Testing performed by PC World used identical Windows 10 Pro PCs, both with identical CPUs, 32GB of DDR4 RAM and Dell's 8K display and a 1080p display. One PC included the newly released Radeon Vega Frontier edition PCI-E card and the other sported the GeForce Titan Xp card released in April.
The workflow generated was a "simulated workflow in a design firm" according to the testers. Evaluation showed the Vega card outperform the Titan Xp by 50 percent in SolidWorks, and 28 percent in competing 3D rendering package Catia.
In Maxon's Cinebench OpenGL benchmark, the test showed the Vega Frontier edition beating out the Titan Xp by 14 percent.
Testing wasn't limited to OpenGL workflows alone. Given that augmented reality and virtual reality developers have used the Unreal Engine for visualizations, the 8K display was swapped out for a pair of 3440x1440 panels, with testing performed on the lower resolution displays.

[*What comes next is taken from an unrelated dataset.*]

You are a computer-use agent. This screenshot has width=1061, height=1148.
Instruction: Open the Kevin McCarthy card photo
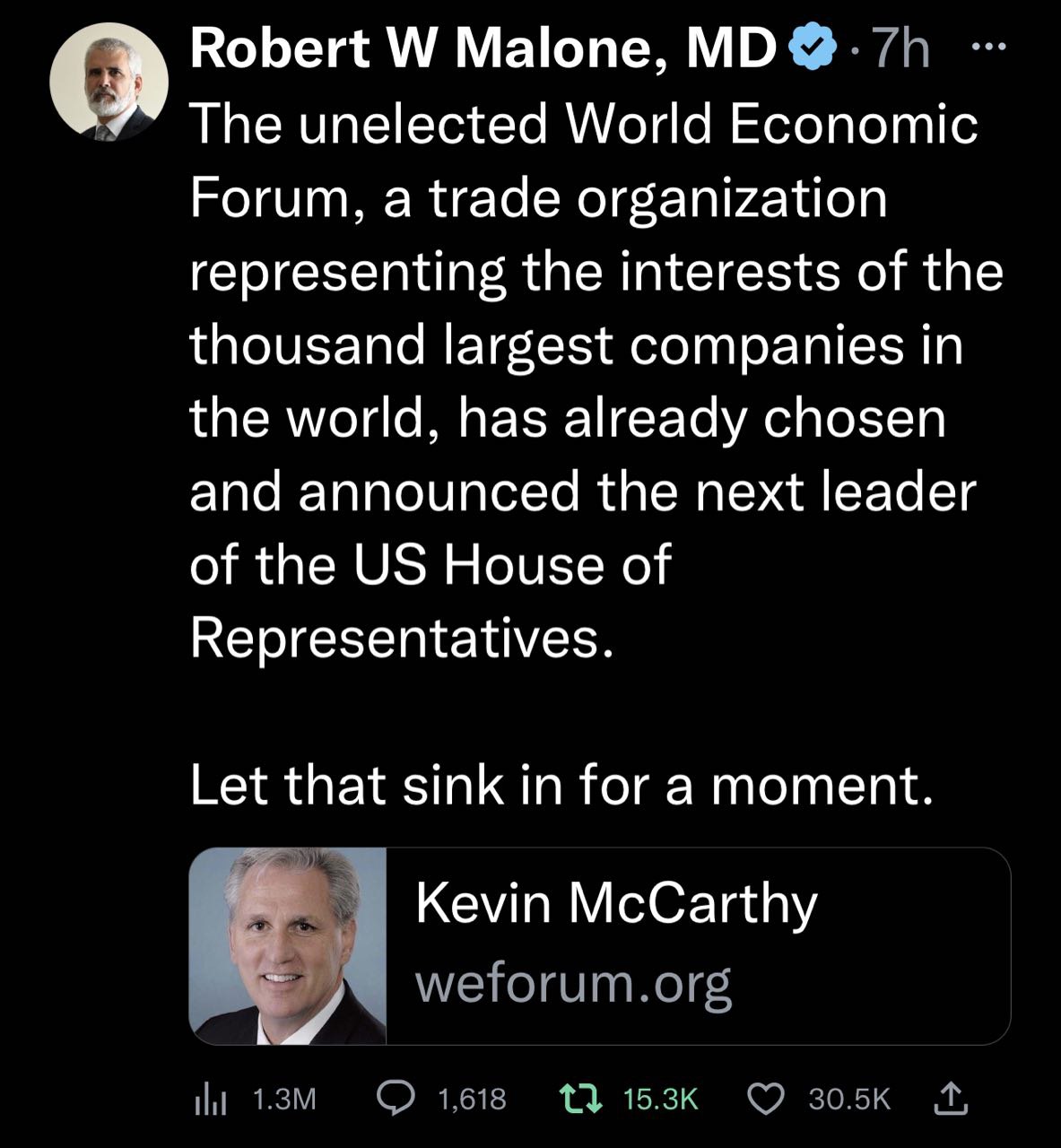288,945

PC World claimed to not be able to tell the difference between the Titan Xp and the Radeon Vega Frontier PCI-E card in Direct X gaming and similar applications.
Further testing outside of AMD's labs performed by the testers showed essentially the same results, if not a bit higher.

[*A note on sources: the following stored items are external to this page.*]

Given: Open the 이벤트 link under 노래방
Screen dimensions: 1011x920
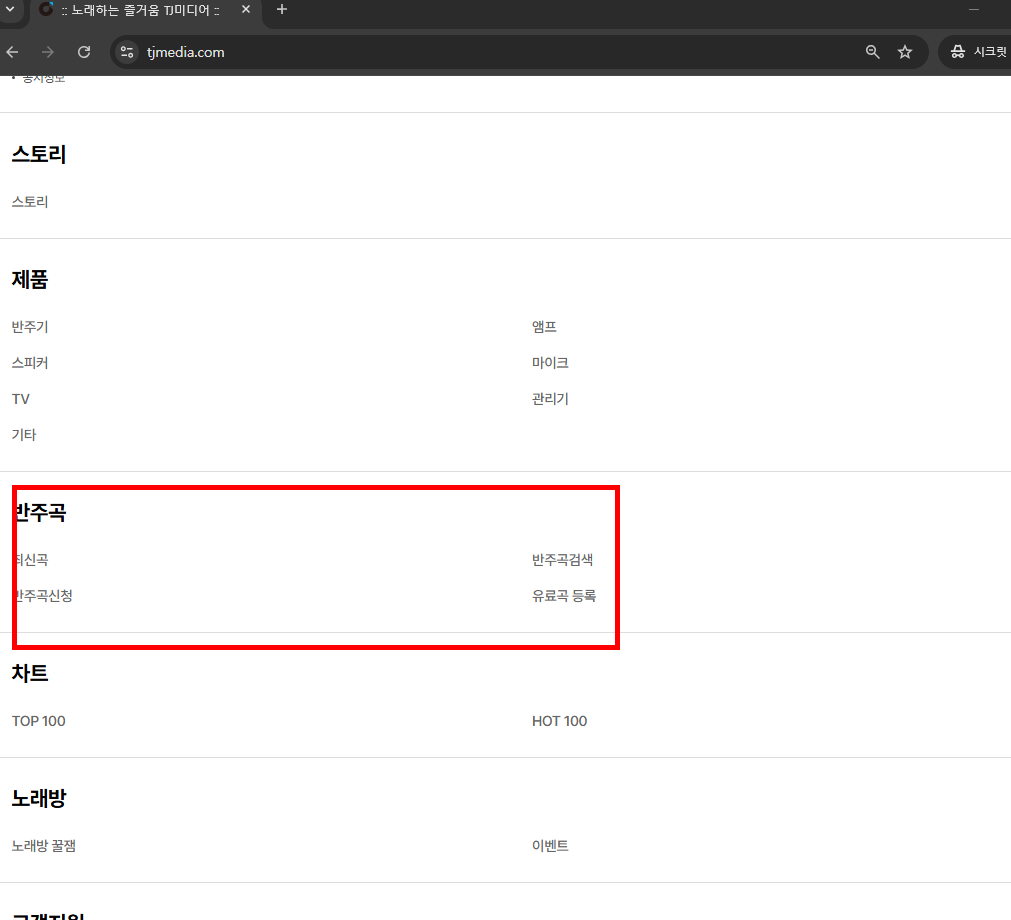Looking at the screenshot, I should [x=549, y=844].
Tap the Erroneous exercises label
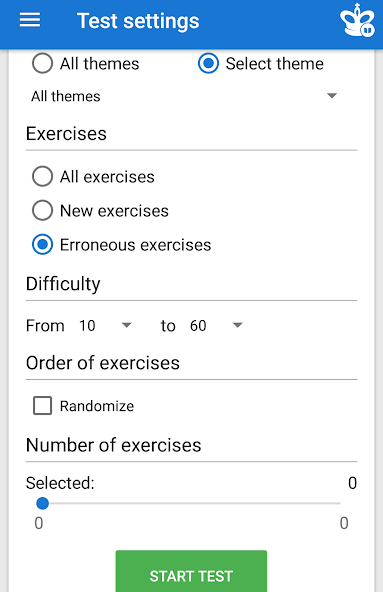 pyautogui.click(x=135, y=245)

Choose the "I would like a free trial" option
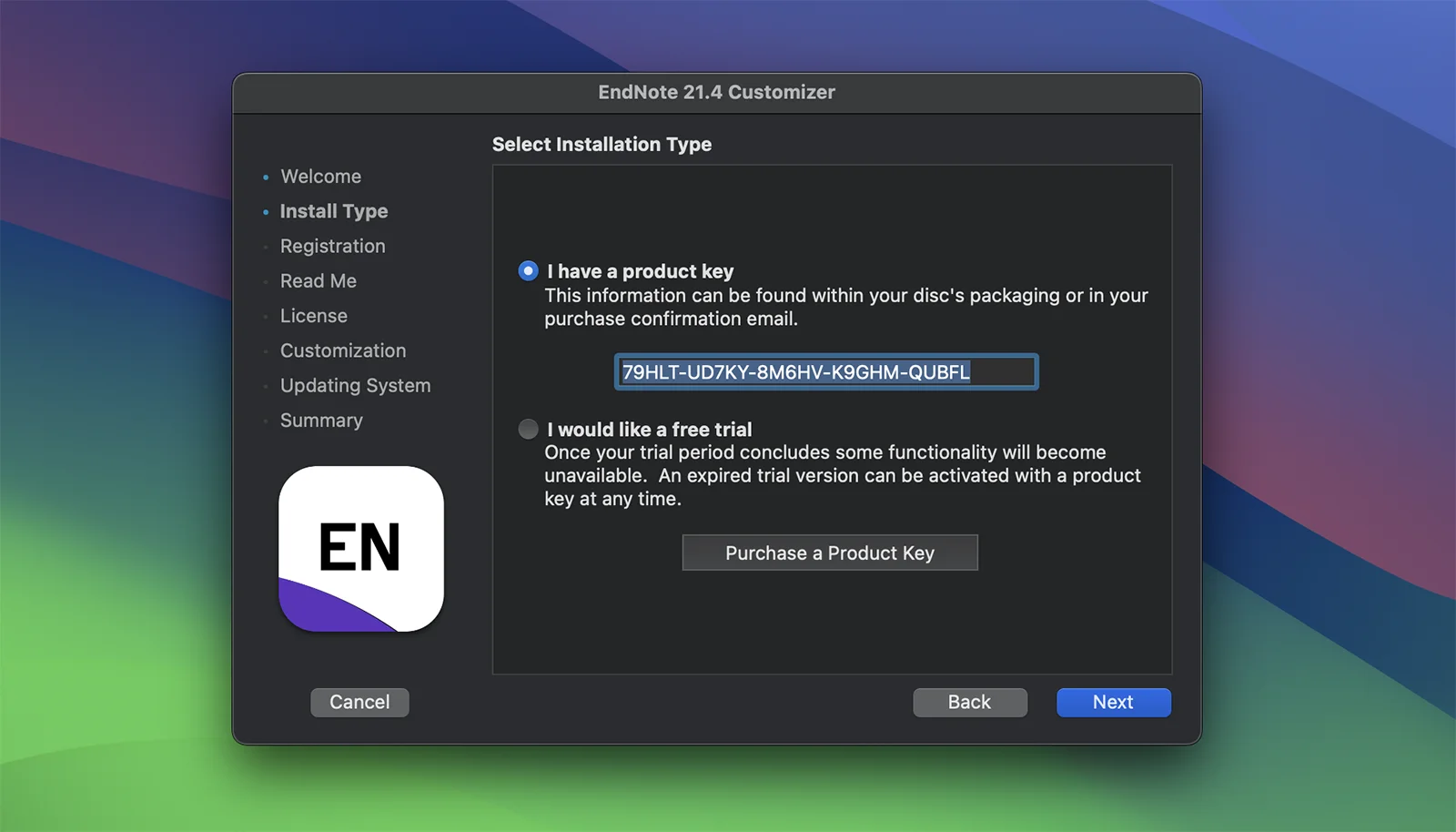(x=528, y=429)
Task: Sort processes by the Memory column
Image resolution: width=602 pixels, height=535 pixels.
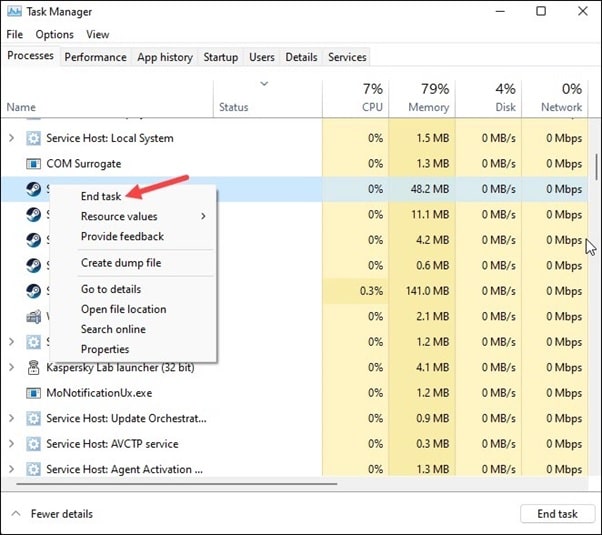Action: tap(427, 98)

The tests aren't of entirely similar cards. The Radeon Vega Frontier is optimized for commercial workflows, and the Titan Xp is a consumer-level card. However, the pricing is the same at $1,200.
Relevancy to the iMac Pro?
The test is actually very similar to the workflows that Apple would like to see its users focus on. Apple's software is tailored for Metal, and as such, OpenGL.

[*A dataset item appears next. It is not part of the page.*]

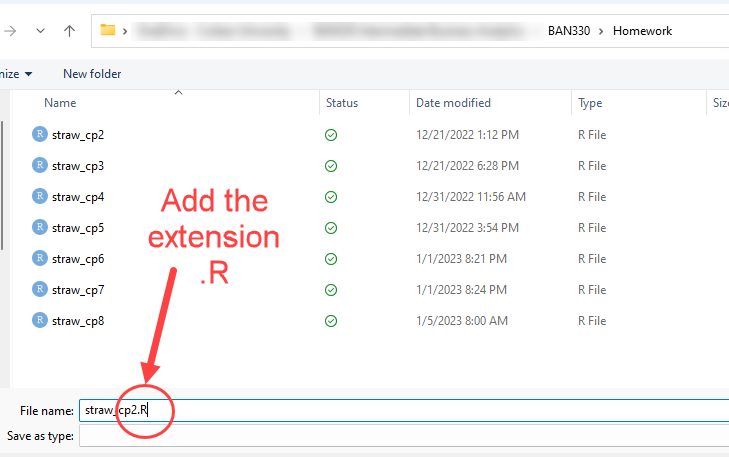Viewport: 729px width, 457px height.
Task: Sort files by Name column header
Action: coord(60,103)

The iMac Pro won't have a PCI-E card slot. But, the Vega Frontier PCI-E card has identical hardware to the Vega Pro 64 chipset, but if the speeds are the same between the iMac and the lower priced air-cooled $1,200 PCI-E card isn't known.
The Vega Pro 56, in the "default" $4,999 iMac Pro configuration is roughly 75 percent of everything in the Pro 64 — about the same level as how the Nvidia Titan Xp performed.
For Mac users relying on Photoshop, there will be notable gains — as evidenced by the speed boost in the Titan Xp over the Nvidia 1080ti — they just won't be as pronounced as the gains from the AMD offering for Final Cut users.